Meski mungkin terlihat fun dan menantang, tapi ternyata challenge ini juga sangat berbahaya. Buktinya, Anna Worden, gadis berusia 18 tahun asal AS sempat dilarikan ke rumah sakit dan mengalami kondisi kritis. Ia terjatuh ketika berusaha turun dari mobil yang bergerak, tapi gagal lalu jatuh dan menghantam kepalanya.
Pertanyaannya, meski diketahui bahwa tantangan-tantangan tersebut dapat membahayakan, tapi kenapa tetap banyak sekali yang ikut serta—khususnya remaja—menerima berbagai challenge yang viral ini?
Perilaku copycat pada remaja
Menurut dr. Resthie Rachmanta Putri, M.Epid dari KlikDokter, para remaja rentan menjadi “korban” sebuah challenge dari media sosial karena kelompok usia ini suka meniru apa yang dianggap keren menurut dirinya. Apalagi jika challenge itu sebelumnya sudah dilakukan temannya, yang kemudian disusul keinginan untuk mengikutinya tanpa memikirkan akibatnya.

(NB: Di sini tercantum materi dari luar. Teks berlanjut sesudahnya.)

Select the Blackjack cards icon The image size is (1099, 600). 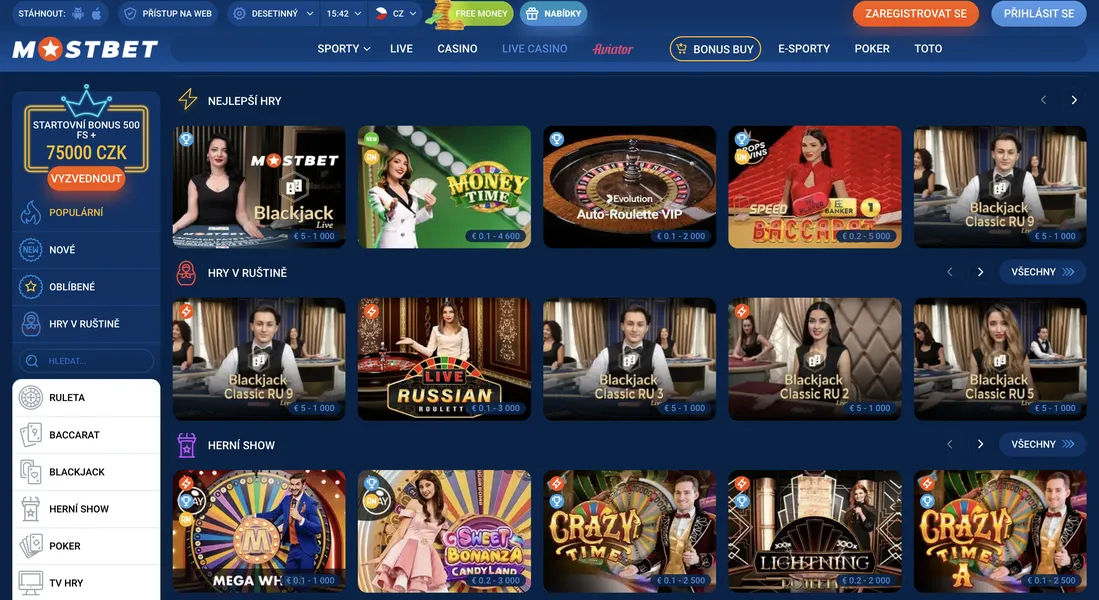31,472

"Secara psikologis, anak berusia 10-17 tahun senang meniru dan mengikuti hal yang mereka anggap keren. Apalagi saat permainan ini menjadi viral di media sosial, remaja menjadi semakin tertantang untuk mencobanya," ungkap dr. Resthie.
Melakukan apa yang sudah dilakukan oleh teman bisa membuat euforia dalam diri remaja. Hal ini bisa saja menimbulkan rasa senang. Lalu, adrenalin akan naik yang menyebabkan seseorang merasa sangat gagah ketika sudah menaklukkan suatu challenge.
Berbanding lurus dengan kecanduan gawai
Setiap challenge yang ada di media sosial didapatkan ketika seseorang berselancar di dunia maya menggunakan gawainya. Ponsel pintar yang saat ini hampir dimiliki semua orang dan sangat terbukanya informasi membuat orang dengan mudah terpancing untuk melihat dan kemudian melakukannya.
Seperti studi menyebut, tindakan untuk melakukan challenge seperti Momo challenge ini tak lepas dari akibat kecanduan gawai, yakni perilaku agresif. Momo challenge yang didasarkan untuk menyakiti diri sendiri (pemainnya) cukup berhubungan dengan perilaku agresif seseorang. Karena dampaknya sudah sangat serius, dr. Resthie menyarankan para orang tua yang masih memiliki anak umur remaja untuk membatasi anak dalam memakai gawai.
Untuk menghindari agar anak tidak berlebihan memakai gawai, Anda sebagai orang tua bisa melihat tanda-tanda anak yang kecanduan gawai, sebagai berikut:
- Menggunakan gawai setiap waktu luang.
- Terlihat gelisah bila tidak menggunakan gawai.
- Tidak tertarik dengan aktivitas lain selain bermain dengan gawai.
- Enggan bepergian ke luar rumah.
- Mengalami kesulitan untuk tidur di malam hari.
- Melanggar batas waktu menggunakan gawai yang diijinkan orangtua.
- Menggunakan gawai secara sembunyi-sembunyi.
- Tidak mampu konsentrasi dengan baik di sekolah.
Jika anak Anda terlihat melakukan paling tidak dua poin dari yang disebutkan di atas, bisa jadi ia mengalami kecanduan gawai. Tegaslah dalam membuat aturan mengenai penggunaan gawai secara berlebihan dan jangan lupa untuk memberi anak penjelasan mengapa ini perlu dilakukan. Dengan mengendalikan penggunaan gawai dan memberi anak informasi tentang pentingnya menyaring informasi yang didapat dari media sosial, anak akan terhindar dari berbagai challenge berbahaya yang beredar di internet.